What T and Rick said. 
I've called both my GSDs off of Deer and my hunt terriers off of rabbits when they were six inches off a bunny's ass.
It's no different then proofing off any high level distractions. They simply have to be exposed to what your proofing against in small increments and it all starts with puppies. Deer and bunnies are a way of life where I run my dogs so it wasn't terribly difficult.
The hardest thing I had trouble with was when I started herding with my GSD. T was my teacher and she said trust my dog and his marker training. She did.
Sheep were more of a distraction then ANY deer or helper my Sch III GSD ever saw but T trusted my dog and she said to work on my tug for reward away from the sheep then in a field next to them and so forth and it worked. 
Did the tug have a higher value then the sheep? Doubtful but all the imprinting with markers and tug reward paid off. Call it muscle memory, programed response, whatever but it worked. 
I've never had a dog refuse a recall, ever. That goes for before and after I started marker training about ten yrs ago.


----------



## Terrasita Cuffie (Jun 8, 2008)

Bob Scott said:


> What T and Rick said.
> I've called both my GSDs off of Deer and my hunt terriers off of rabbits when they were six inches off a bunny's ass.
> It's no different then proofing off any high level distractions. They simply have to be exposed to what your proofing against in small increments and it all starts with puppies. Deer and bunnies are a way of life where I run my dogs so it wasn't terribly difficult.
> The hardest thing I had trouble with was when I started herding with my GSD. T was my teacher and she said trust my dog and his marker training. She did.
> ...


The more I work with marker training, the more I think the handler's relationship with the dog plays a role in its success. Working for Bob for a reward has the highest value for Thunder. Its hard to explain but I don't think he's working for the tug interaction--its the system combined with the relationship. Doing in drive work off stock put Bob in his head in drive, so on stock, it was the same. You can test the relationship aspect. Dog has access to the stock on one side of the arena and his handler is on the other side. This is a mature marker trained dog that isn't the least bit handler sensitive or dependent, to the contrary.
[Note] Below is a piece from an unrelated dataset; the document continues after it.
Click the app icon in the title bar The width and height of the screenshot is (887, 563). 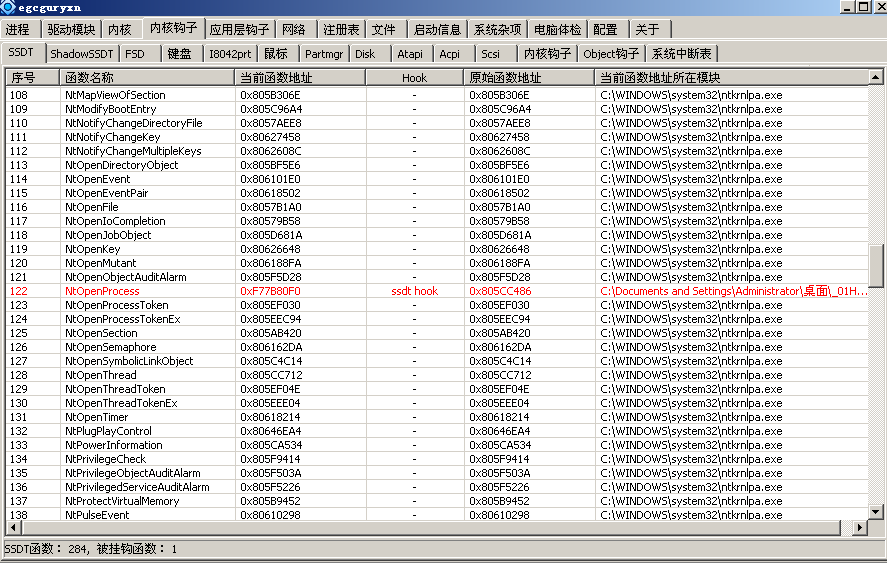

Is he really interested in working stock without his handler? No. The herding dynamic is based on a pack relationship. 


T


----------



## Ben Thompson (May 2, 2009)

Bob Scott said:


> What T and Rick said.
> I've called both my GSDs off of Deer and my hunt terriers off of rabbits when they were six inches off a bunny's ass.
> It's no different then proofing off any high level distractions. They simply have to be exposed to what your proofing against in small increments and it all starts with puppies. Deer and bunnies are a way of life where I run my dogs so it wasn't terribly difficult.
> The hardest thing I had trouble with was when I started herding with my GSD. T was my teacher and she said trust my dog and his marker training. She did.
> ...


 I don't think I would train a dog with that system but its interesting.


----------



## rick smith (Dec 31, 2010)

Ben....i don't know if you have any venomous snakes in your area but we do...my house dog used to be VERY "snake driven" and would not only kill them but eat them ... took awhile because i wanted to try it without using an Ecollar, but he won't go after any snake anymore and i'm sure he never knew which ones were edible and delicious either 
.... lizards are still snacks tho; i let him have all he wants


----------



## Gillian Schuler (Apr 12, 2008)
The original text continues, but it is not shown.